Hawaii- we are going at the end of February/first of March
Seattle- Devin's sister lives there and we want to visit her
San Francisco- I have only been there once! We plan on going for Dev's birthday
North Carolina- The majority of my family lives there and its hard to see them alot
New York- Devin served his mission there and I want to go see the CITY!
Italy- I REALLY want to go to Italy. Devin says we can by way of Germany :-)
Europe- I want to atleast go to London and Paris. Maybe for graduation? hehe
Japan- I don't really have a burning desire to go here but Dev thinks it would be cool to go
Tahoe- We are going in a few weeks!!!
Yosemite- August!

I don't think thats TOO long of a list. Some of those are MUST HAVES and other are it would be nice to go. In the mean time Devin and I are just working and doing classes and working on our cute little house :-) I am so thankful for all that we have and that I have a fantastic husband who supports me and loves me no matter what! My mom used to ask me if I would be happy being poor and not having everything I want and I would always tell her that I would always have everything I need. And its so true! My needs are always met. I have the best husband ever, I have a good job, and a beautiful home.

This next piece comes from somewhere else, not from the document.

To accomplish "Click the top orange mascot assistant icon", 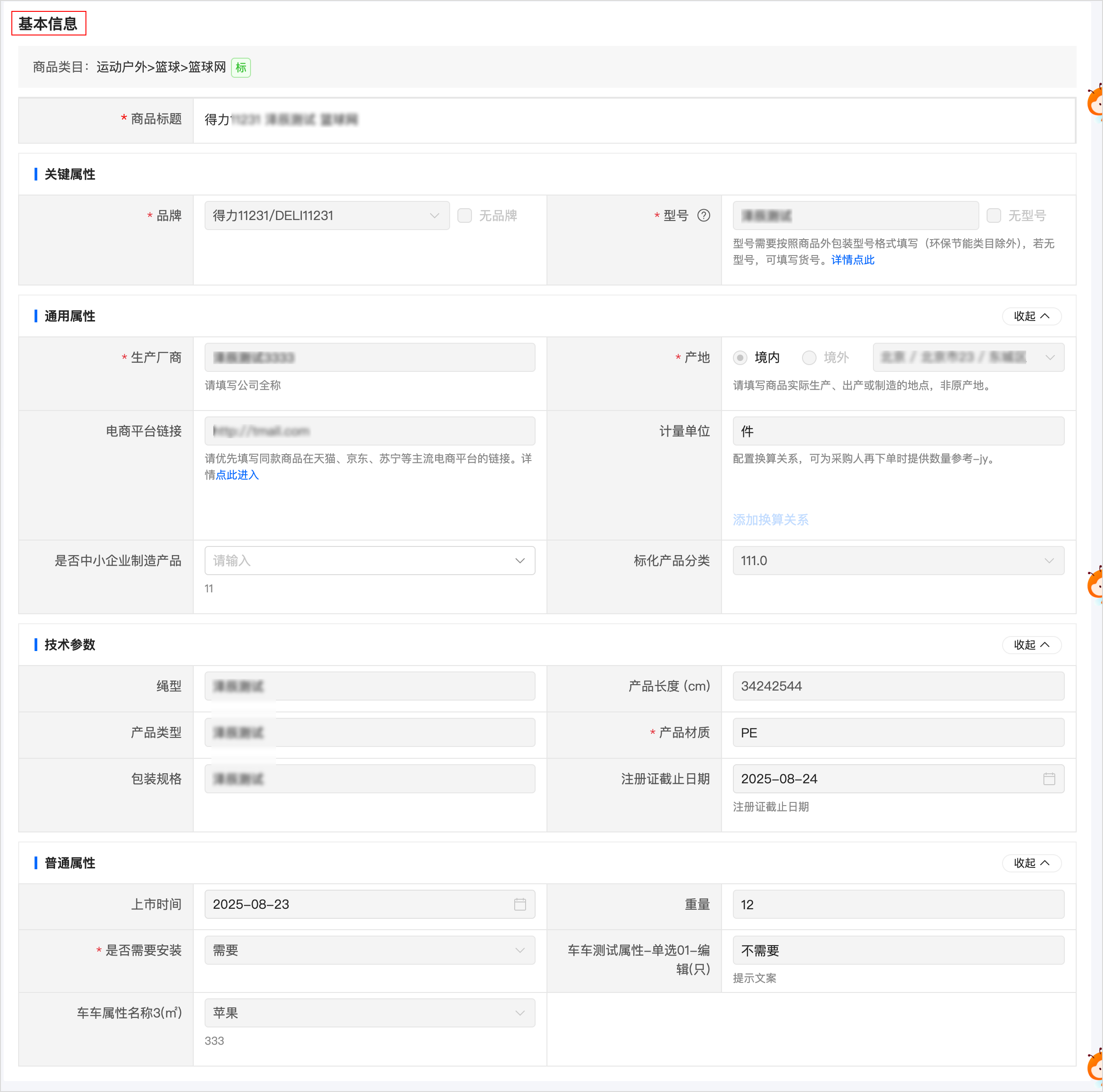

Wednesday, January 13, 2010

A few of my (maybe) favorite things!


Rebok easy tone!!!

So I have a few things on my "want" list. We ALL have them. Little, big, expensive, inexpensive... don't try to lie you know you have them too! So here is what I am obsessing over right at this moment!....

Sunday, January 10, 2010

Is anyone out there?

Hello out there :-) I know I am talking to myself because we have no followers but thats okay- its a good place to journal life... obiviously I am VERY good at that ;-) The Holidays came and went all to quickly and now its back to life as usual. Christmas was fun because we spent it with Devin's family in New Mexico. I got to go ice skating and play in the snow and meet lots of Devin's extended family and friends. We spent the new year eating junk food (pizza, truffles... all the good stuff) and painting the back room in our house. Our house is starting to feel more like our home rather than a big project. I am still trying to figure out what furniture I want in our loft but that will come once the rest of our rooms get situated. I am trying to decide between a love sac (a big bean bag couch thing) or just a normal couch. We would make it into a game room except that we have our giant TV in there... anyway enough about that! One of our new year resolutions is to do our traveling within this next year/year and a half. After that we will probably start trying to have kids ( I know BIG shock! haha)... but we might wait a little longer than that but thats the plan for now. A lot of our friends are having kids right now but we are still young and we want to enjoy being together and traveling before we have a new addition. We are just trying to keep a plant alive for now ;-) First on our list for traveling is to Lake Tahoe. We will be doing that here within the next few weeks. Next on our list is Hawaii. We will be going there at the end of February. More things that are on our list but not totally currently planned are San Francisco (probs for Dev's b-day), Las Vegas, Seattle, Half Dome (sometime in August), North Carolina, New York, Italy and Europe... and Devin wants to go to Japan! Who knows if we will cross ALL of those off of our list but hopefully we will! As another year closes and another one begins Devin and I look forward to this brand new year ahead and we look back on our first year of marriage with fond memories (and some not so fun ones too hehe) but our lives are filled with blessings and we are thankful for what we have!